MS-GAGA: Metric-Selective Guided Adversarial Generation Attack
This addresses the challenge of improving adversarial attacks for deepfake detection, which is important for security applications, but it is incremental as it builds on existing methods like PGD.
The paper tackles the problem of generating adversarial examples that are both transferable and visually imperceptible to fool deepfake detectors in black-box settings, achieving up to 27% higher misclassification rates on unseen detectors compared to state-of-the-art attacks.

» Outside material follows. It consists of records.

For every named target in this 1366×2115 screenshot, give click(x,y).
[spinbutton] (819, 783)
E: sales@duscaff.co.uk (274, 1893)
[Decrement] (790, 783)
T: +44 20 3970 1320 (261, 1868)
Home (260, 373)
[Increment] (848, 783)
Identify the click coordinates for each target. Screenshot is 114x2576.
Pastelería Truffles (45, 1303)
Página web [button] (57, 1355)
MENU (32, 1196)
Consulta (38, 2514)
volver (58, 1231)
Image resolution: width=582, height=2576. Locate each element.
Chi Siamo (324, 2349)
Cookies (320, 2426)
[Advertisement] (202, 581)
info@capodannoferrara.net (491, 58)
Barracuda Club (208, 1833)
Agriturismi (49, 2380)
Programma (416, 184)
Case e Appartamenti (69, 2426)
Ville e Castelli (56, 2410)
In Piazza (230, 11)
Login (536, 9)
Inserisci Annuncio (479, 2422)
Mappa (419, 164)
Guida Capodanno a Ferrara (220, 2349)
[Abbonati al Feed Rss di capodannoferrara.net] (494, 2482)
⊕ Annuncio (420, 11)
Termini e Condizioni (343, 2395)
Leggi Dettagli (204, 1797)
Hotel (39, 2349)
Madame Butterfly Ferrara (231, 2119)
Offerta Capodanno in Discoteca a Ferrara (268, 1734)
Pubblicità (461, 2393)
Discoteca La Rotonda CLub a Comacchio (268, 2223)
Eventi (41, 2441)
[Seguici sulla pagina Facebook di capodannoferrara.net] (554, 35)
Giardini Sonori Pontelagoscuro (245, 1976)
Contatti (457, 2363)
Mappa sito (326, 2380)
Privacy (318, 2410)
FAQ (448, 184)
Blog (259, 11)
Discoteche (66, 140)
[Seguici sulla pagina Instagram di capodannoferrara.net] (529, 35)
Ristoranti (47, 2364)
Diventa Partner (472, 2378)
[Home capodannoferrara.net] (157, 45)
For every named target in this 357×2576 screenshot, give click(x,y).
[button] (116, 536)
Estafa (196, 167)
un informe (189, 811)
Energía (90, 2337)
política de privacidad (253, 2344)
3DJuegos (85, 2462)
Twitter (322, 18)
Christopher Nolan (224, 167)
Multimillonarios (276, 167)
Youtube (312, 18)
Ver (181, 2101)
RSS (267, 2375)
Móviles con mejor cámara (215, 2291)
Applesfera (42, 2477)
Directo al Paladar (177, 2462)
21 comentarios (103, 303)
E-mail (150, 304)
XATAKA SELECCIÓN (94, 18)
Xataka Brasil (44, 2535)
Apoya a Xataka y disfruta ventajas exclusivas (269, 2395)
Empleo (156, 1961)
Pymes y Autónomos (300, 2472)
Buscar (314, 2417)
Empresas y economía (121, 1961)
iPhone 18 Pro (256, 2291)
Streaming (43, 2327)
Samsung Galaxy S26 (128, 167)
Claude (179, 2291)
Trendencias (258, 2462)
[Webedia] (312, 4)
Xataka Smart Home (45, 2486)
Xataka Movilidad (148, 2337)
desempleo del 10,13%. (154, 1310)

We present MS-GAGA (Metric-Selective Guided Adversarial Generation Attack), a two-stage framework for crafting transferable and visually imperceptible adversarial examples against deepfake detectors in black-box settings. In Stage 1, a dual-stream attack module generates adversarial candidates: MNTD-PGD applies enhanced gradient calculations optimized for small perturbation budgets, while SG-PGD focuses perturbations on visually salient regions. This complementary design expands the adversarial search space and improves transferability across unseen models. In Stage 2, a metric-aware selection module evaluates candidates based on both their success against black-box models and their structural similarity (SSIM) to the original image. By jointly optimizing transferability and imperceptibility, MS-GAGA achieves up to 27% higher misclassification rates on unseen detectors compared to state-of-the-art attacks.